======== SOURCE MATERIAL

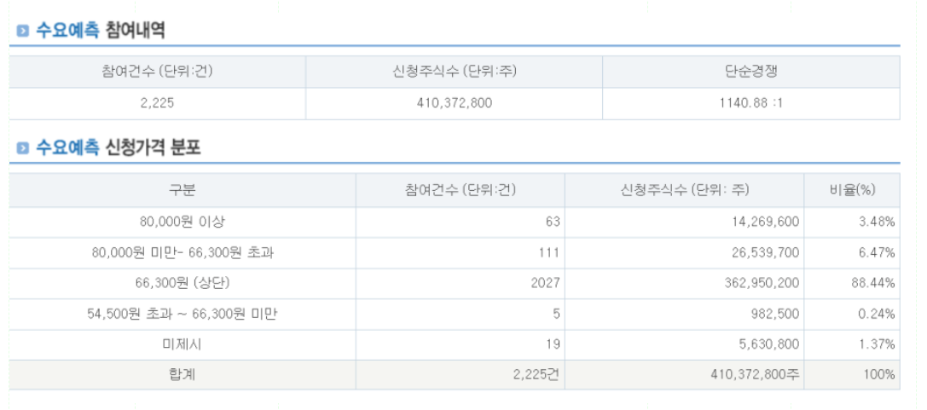Select the 2,225건 total count cell
The height and width of the screenshot is (410, 927).
460,374
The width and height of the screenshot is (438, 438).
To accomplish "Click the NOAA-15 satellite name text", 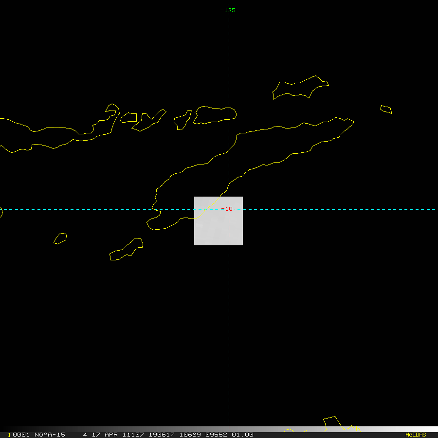I will (x=50, y=435).
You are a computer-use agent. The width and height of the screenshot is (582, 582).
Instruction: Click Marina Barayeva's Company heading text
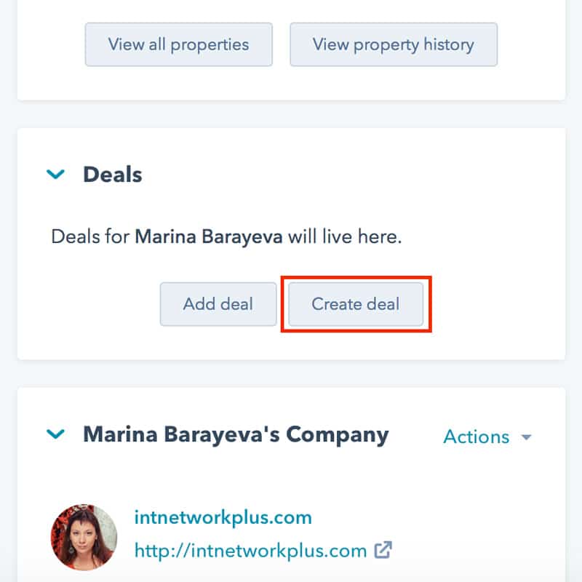point(236,434)
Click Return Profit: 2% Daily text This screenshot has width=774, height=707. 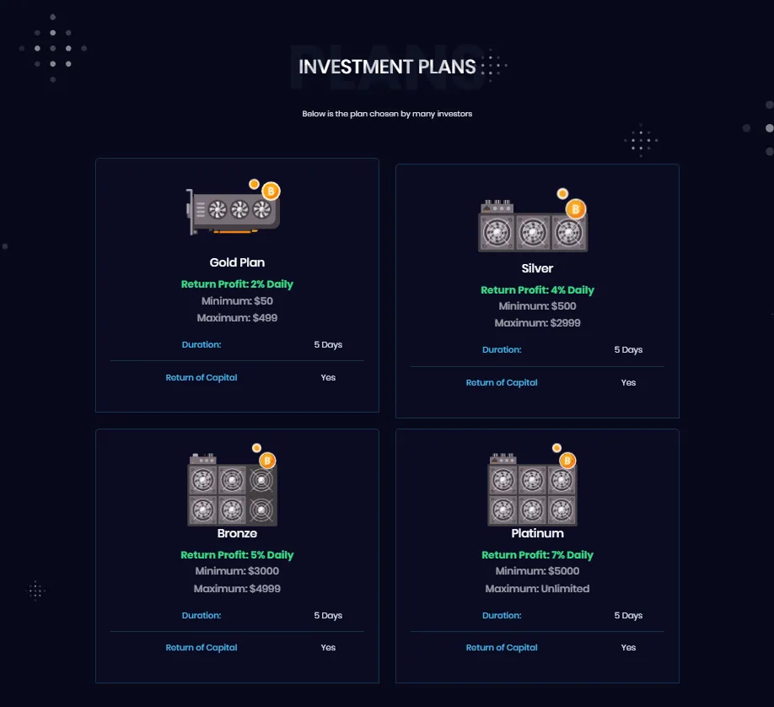click(x=237, y=284)
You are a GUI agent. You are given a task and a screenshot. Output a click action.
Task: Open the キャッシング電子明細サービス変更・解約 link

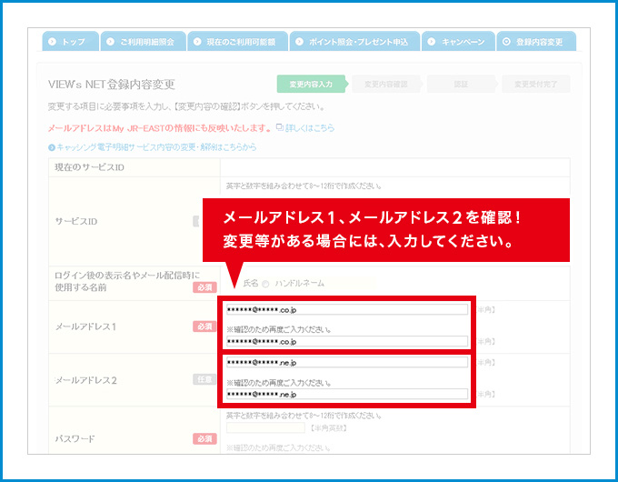point(156,146)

================

### [TASK DIRECTIONS]
For this exercise, find all lines in the records containing the word "agent" and copy them.

### [SOLVED PROBLEM]
You are a computer-use agent. The width and height of the screenshot is (582, 582).
You are a GUI agent. You are given a task and a screenshot. Output a click action.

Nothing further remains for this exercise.